About this exercise>
Reproduce exactly the lines of this material that begin at the line with "Zoom PC (839, 1365)" and end at the line with "BERITA (317, 187)", both included. Omit the pictures and everything else.

Record set>
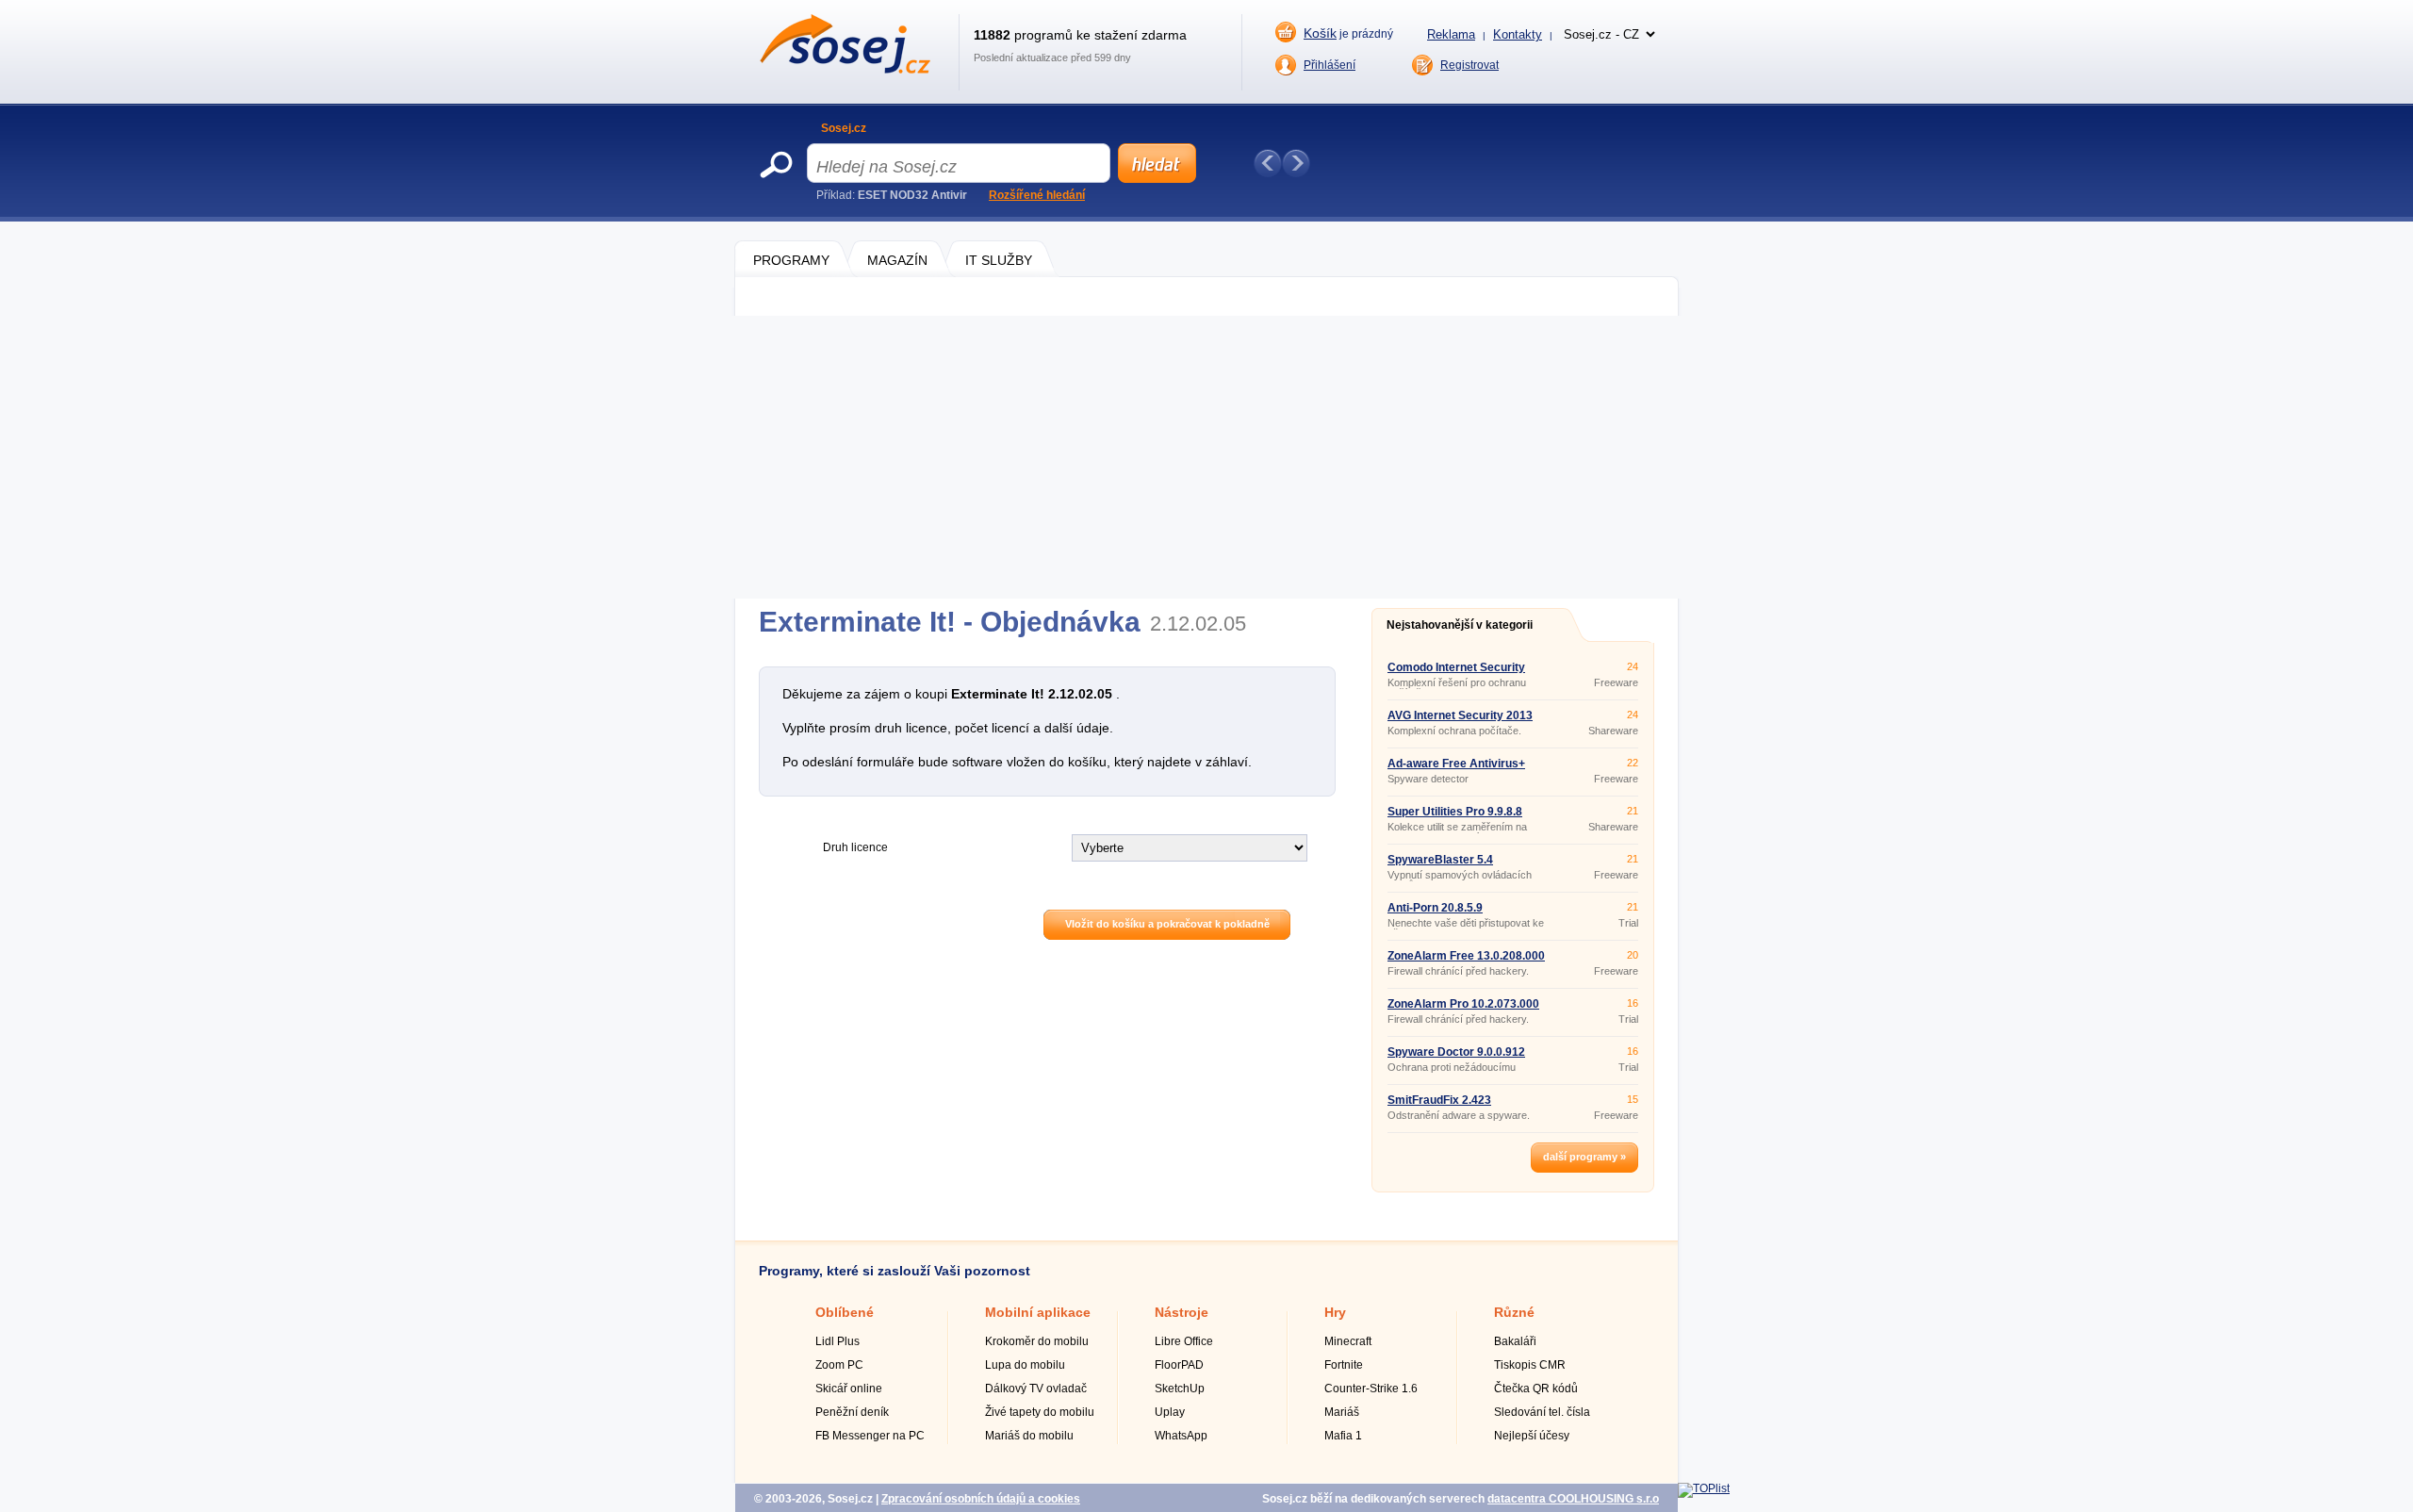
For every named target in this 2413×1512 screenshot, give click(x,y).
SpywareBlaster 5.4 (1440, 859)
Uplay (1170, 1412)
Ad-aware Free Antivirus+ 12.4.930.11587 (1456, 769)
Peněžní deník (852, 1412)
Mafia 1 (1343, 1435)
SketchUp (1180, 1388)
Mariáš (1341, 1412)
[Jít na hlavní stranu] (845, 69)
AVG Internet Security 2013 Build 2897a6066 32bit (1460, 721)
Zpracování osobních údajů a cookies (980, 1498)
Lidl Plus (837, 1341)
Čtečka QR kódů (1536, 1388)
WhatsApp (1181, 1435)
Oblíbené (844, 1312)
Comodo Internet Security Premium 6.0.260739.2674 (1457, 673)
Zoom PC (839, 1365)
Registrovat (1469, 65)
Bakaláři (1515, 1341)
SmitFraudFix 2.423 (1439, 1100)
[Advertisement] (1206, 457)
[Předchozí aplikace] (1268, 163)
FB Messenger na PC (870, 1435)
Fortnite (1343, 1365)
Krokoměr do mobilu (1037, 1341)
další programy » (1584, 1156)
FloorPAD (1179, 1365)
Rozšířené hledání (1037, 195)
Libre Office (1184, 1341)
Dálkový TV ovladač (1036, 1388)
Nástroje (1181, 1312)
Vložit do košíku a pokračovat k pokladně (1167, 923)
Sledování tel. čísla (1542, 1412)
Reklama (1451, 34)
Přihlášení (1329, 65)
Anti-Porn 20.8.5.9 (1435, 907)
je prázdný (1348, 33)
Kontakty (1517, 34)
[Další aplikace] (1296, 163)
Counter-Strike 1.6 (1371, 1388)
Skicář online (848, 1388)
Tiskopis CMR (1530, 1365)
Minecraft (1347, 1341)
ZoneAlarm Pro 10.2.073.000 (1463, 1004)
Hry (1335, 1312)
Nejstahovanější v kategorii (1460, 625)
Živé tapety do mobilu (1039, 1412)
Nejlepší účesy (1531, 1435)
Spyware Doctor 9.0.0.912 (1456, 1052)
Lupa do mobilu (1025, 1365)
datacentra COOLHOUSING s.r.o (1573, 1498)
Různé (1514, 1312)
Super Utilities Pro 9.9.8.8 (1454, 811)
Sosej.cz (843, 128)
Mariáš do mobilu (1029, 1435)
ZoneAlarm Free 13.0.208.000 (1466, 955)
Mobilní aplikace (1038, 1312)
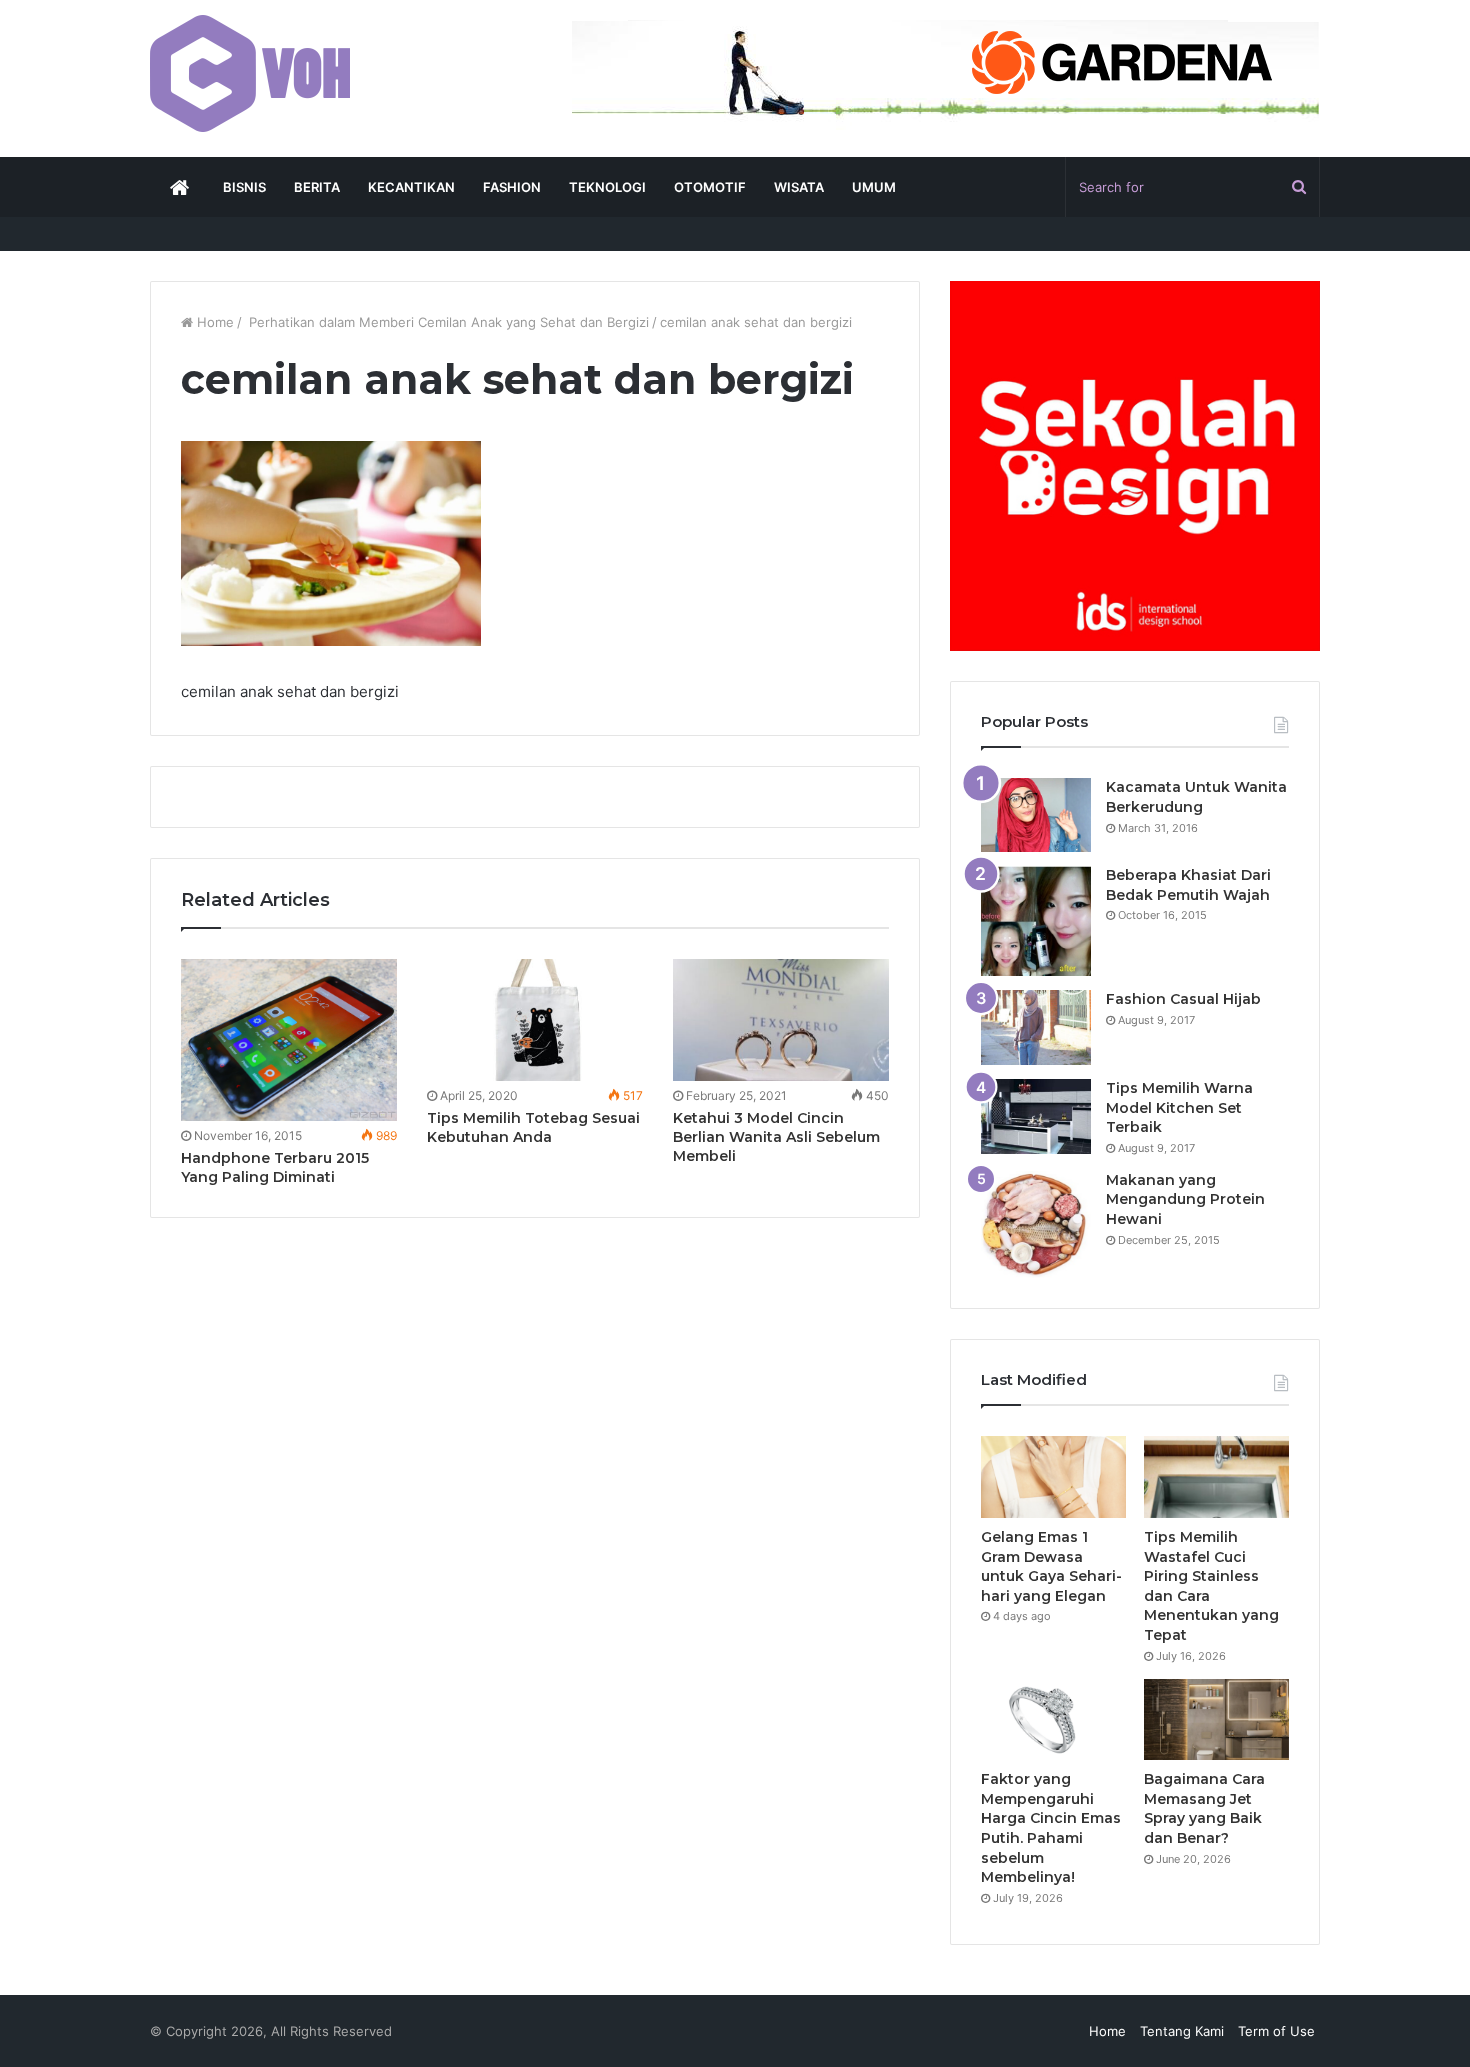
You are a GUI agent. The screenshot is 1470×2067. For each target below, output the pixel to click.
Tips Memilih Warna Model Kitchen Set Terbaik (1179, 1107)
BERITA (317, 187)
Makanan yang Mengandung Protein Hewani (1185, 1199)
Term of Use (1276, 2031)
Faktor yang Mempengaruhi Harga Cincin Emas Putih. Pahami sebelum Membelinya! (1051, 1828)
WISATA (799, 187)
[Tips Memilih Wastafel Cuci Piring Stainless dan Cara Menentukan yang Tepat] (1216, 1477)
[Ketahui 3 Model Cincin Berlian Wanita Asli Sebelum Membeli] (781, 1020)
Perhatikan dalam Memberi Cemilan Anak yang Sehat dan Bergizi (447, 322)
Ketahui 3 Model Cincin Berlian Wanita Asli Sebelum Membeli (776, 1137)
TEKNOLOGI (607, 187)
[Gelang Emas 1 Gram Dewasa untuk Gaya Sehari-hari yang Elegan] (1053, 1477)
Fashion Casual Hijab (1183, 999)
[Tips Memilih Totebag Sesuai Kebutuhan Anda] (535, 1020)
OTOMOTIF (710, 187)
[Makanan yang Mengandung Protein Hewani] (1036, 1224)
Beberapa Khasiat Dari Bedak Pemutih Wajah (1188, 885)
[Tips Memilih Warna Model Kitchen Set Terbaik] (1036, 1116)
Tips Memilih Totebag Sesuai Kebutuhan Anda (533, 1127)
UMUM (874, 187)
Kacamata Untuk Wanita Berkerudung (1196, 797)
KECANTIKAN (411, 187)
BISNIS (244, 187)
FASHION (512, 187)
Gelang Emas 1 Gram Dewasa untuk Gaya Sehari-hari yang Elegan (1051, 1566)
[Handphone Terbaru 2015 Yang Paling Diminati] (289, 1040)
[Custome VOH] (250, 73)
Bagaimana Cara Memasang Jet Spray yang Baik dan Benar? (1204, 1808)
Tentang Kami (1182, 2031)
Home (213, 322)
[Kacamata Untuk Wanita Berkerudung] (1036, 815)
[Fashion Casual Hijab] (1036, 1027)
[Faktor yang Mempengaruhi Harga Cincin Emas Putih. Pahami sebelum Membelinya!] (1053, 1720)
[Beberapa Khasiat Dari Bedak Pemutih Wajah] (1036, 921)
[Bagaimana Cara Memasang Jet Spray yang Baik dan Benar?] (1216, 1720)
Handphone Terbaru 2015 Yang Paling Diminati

Output for this exercise>
Zoom PC (839, 1365)
Registrovat (1469, 65)
Bakaláři (1515, 1341)
SmitFraudFix 2.423 (1439, 1100)
[Advertisement] (1206, 457)
[Předchozí aplikace] (1268, 163)
FB Messenger na PC (870, 1435)
Fortnite (1343, 1365)
Krokoměr do mobilu (1037, 1341)
další programy » (1584, 1156)
FloorPAD (1179, 1365)
Rozšířené hledání (1037, 195)
Libre Office (1184, 1341)
Dálkový TV ovladač (1036, 1388)
Nástroje (1181, 1312)
Vložit do košíku a pokračovat k pokladně (1167, 923)
Sledování tel. čísla (1542, 1412)
Reklama (1451, 34)
Přihlášení (1329, 65)
Anti-Porn 20.8.5.9 (1435, 907)
je prázdný (1348, 33)
Kontakty (1517, 34)
[Další aplikace] (1296, 163)
Counter-Strike 1.6 (1371, 1388)
Skicář online (848, 1388)
Tiskopis CMR (1530, 1365)
Minecraft (1347, 1341)
ZoneAlarm Pro 10.2.073.000 (1463, 1004)
Hry (1335, 1312)
Nejstahovanější v kategorii (1460, 625)
Živé tapety do mobilu (1039, 1412)
Nejlepší účesy (1531, 1435)
Spyware Doctor 9.0.0.912 (1456, 1052)
Lupa do mobilu (1025, 1365)
datacentra COOLHOUSING s.r.o (1573, 1498)
Různé (1514, 1312)
Super Utilities Pro 9.9.8.8 (1454, 811)
Sosej.cz (843, 128)
Mariáš do mobilu (1029, 1435)
ZoneAlarm Free 13.0.208.000 (1466, 955)
Mobilní aplikace (1038, 1312)
You are a GUI agent. The screenshot is 1470×2067. For each target below, output the pixel to click.
Tips Memilih Warna Model Kitchen Set Terbaik (1179, 1107)
BERITA (317, 187)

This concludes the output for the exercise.